The Chairs I Carried: Restoring What Was Lost, Reclaiming What Still Remains
Today, I didn’t record the podcast. I didn’t sit behind a mic and speak the words of healing out loud. Instead, I healed in silence. With my hands. With sweat. With distance. I walked six miles in total, back and forth, on aching feet—to pick up turning polish and wax to restore two old chairs.
They were tired. Leather seats cracked with age, frames worn from time. But something in me saw potential. Not just beauty. Not just function. Value. I didn’t just see chairs—I saw parts of myself.
These chairs were picked up secondhand. Nothing fancy. But I knew what I could do with them. I stripped the old seats, sanded down the legs and arms, wiped them clean of stories they no longer needed to carry. Then I upholstered them with sheepskin. White to cream. Soft. Strong. New. Still vintage, but refreshed. More me.
They now sit proudly at my drop-leaf G-Plan table. Next to a Monstera plant. A room diffuser. A tray holding the small details of my becoming. It smells of eucalyptus and candlelight. It smells like healing.
The wall above is still bare.
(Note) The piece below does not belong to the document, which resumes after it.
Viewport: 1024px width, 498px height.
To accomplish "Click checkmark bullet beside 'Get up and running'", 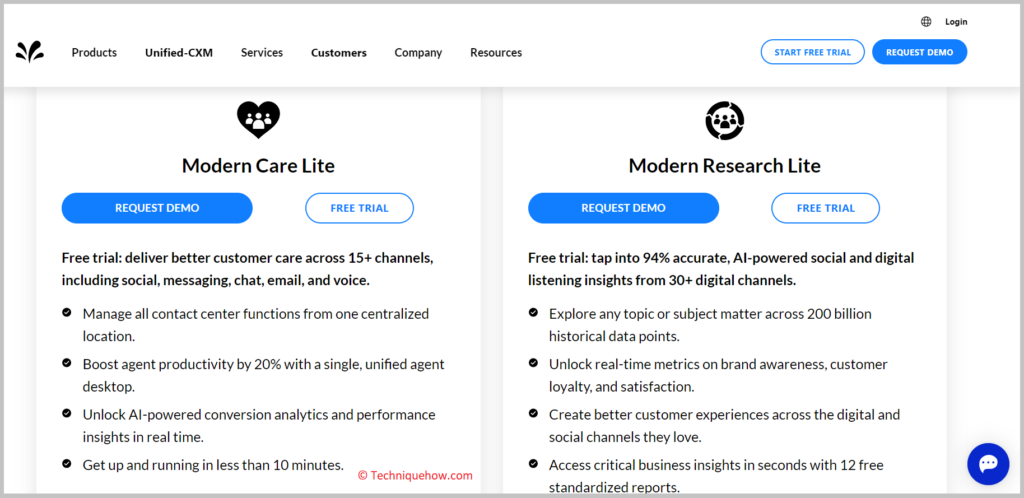I will pyautogui.click(x=67, y=464).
No mirror. No artwork. Not yet. But maybe this emptiness isn’t lack. Maybe it's space. Space to breathe. To imagine. To grow into. The room doesn’t have a sofa yet. And that’s okay. Maybe this season isn’t for lounging, but for rising.
I carried those chairs. Literally. I restored them with my own two hands. And somewhere in between the sanding and the stapling, the long walk home and the drying polish, I realized: I am restoring myself too.
This is what new beginnings look like. They aren’t always neat. Or fast. They often don’t come with comfort or cushions. But they are mine. Earned. Felt. Fought for. And slowly, lovingly, built.
If you’re in a season where everything feels undone, incomplete, uncertain—keep going. Hang your curtains. Lay your hands on what still remains. Rebuild from the pieces. Reimagine from the pain. And most of all, restore what still carries value.
Because just like those chairs—you were never broken. Just waiting to be reclaimed.